To be honest, Luke probably likes Rey more than he likes Kylo. Not that Kylo minds too much it's just that now Rey is occupied with Luke... which leaves Kylo with the mess of other people being there.

His parents are ok, simply having the normal family argument over garbage shoots (Kylo has no idea why). Finn and Rose mostly keep to themselves... mostly. Poe and Hux on the other hand, well, they were the reason Finn and Rose couldn't keep to themselves.

"Huuuux! Give me back my fork!!!"

Hux was holding the fork way above Poe's Head.

"Not until you apologize!"

"NEVER!!"

"FINE THEN!!!"

Everyone stops what they're doing and watches Hux YEET the fork into the kitchen and stares smugly at Poe. Poe just looks him dead in the eye, picks up his knife, and begins eating his steak with it. He stabs it bit by bit, as Finn, being the responsible father he was, had cut it up for him earlier.

"The steak is really good Miss General Leia Organa ma'am!" Poe says.

"Thank you Poe."

Everyone continues what they were doing, leaving Kylo bored. Again. He decides to get out his black phone with a Darth Vader case on it and, you guessed it: shop for Padmé Amidala Merchandise. What? He idolized his grandmother too.

He thinks he's found like the best thing ever, it's a statue with Padmé and Darth Vader holding hands, her in white and him in black, symbolizing how they had been pulled apart by opposite sides of the force, and is just about to place a bid, but Uncle Luke has other plans.

"So Kylo, when are you getting a haircut?"

Kylo is so shocked he almost drops his phone (but if it had broken, his Darth Vader warranty on it would've covered it).

"Absolutely never. My hair is beautiful just the way it is!"

"It looks like your grandfathers!"

"That's the point!"

"You should show some more respect! Especially since this is the day your Uncle and namesake Obi-Wan Kenobi died!!"

"So what? I never met him!!"

Rey, Leia and Han facepalm. Poe keeps stabbing his steak and throwing glares at Hux. Rose and Finn just continue to ignore all the Skywalker family crap that's going on.

"Well he's a better role model then your grandfather!"

"Take that back!"

"Absolutely not."

"I HOPE YOU LOOSE YOUR STUPID PONCHO!!"

"I HOPE YOUR MOTHER SELLS ALL YOUR DARTH VADER MERCHANDISE!"

"Believe me, I tried. He just bought it all back." Leia mutters.

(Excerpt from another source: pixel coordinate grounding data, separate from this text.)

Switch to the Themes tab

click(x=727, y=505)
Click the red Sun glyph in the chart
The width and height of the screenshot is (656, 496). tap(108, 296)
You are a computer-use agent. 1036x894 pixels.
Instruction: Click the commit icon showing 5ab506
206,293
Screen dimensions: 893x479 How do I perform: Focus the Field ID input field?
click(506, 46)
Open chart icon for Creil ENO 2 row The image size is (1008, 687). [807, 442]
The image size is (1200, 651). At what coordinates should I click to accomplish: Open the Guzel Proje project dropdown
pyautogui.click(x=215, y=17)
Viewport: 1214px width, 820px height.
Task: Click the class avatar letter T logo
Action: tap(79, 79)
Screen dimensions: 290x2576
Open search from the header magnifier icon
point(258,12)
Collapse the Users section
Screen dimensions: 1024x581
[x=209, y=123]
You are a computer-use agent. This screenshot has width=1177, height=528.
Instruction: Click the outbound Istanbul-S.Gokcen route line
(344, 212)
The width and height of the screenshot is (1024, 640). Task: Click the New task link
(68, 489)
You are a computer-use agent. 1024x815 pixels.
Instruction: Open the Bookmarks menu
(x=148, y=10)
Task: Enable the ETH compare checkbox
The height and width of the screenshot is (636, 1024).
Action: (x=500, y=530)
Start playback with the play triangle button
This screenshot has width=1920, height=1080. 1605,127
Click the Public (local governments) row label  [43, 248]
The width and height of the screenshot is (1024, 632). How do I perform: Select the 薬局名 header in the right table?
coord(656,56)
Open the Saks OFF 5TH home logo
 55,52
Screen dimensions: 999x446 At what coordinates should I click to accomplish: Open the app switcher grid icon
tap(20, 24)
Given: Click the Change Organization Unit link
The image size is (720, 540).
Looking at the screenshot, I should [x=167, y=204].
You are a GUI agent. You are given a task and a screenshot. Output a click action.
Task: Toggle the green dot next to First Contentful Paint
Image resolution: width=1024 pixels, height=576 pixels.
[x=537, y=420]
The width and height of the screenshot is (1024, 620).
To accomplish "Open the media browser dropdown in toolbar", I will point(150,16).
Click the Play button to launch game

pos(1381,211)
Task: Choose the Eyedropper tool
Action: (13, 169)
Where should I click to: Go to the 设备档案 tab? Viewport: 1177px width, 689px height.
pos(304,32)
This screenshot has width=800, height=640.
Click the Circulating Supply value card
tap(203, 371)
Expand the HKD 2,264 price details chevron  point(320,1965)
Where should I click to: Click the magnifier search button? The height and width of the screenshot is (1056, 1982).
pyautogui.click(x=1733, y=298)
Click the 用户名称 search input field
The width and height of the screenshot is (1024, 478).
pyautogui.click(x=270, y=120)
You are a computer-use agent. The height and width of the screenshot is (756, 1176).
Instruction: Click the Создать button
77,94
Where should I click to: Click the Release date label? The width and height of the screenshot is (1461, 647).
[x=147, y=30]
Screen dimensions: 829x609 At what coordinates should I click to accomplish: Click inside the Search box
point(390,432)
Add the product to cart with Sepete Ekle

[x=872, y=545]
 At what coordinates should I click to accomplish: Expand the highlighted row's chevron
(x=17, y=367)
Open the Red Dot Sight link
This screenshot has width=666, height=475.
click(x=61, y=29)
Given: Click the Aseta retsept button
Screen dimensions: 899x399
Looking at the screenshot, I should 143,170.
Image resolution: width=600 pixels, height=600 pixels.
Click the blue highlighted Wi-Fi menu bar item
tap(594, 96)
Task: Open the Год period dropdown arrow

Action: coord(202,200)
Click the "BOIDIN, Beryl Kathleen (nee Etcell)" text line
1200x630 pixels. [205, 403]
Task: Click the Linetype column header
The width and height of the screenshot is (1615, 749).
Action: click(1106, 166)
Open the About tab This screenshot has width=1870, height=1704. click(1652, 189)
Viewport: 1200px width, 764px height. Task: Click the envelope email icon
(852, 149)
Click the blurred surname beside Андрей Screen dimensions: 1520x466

Kylo gasps. "TAKE THAT BACK!!"

Hux whispers something to Poe and his eyes go wide.

"NO, ABSOLUTELY NOT!!"

"YOULL NEVER WIN THIS ONE POE, MIGHT AS WELL START WAVING THE WHITE FLAG NOW!!"

"THE ONLY THING ILL BE WAVING IS YOUR DECAPITATED HEAD ON A STICK IN FRONT OF YOUR WEEPING MOTHER!!"

"Good lord." Han comments.

Poe launched himself at Hux and they start battling it out. Luke and Kylo draw their lightsabers and Leia intervenes.

"Not in the house you two! Take it outside!"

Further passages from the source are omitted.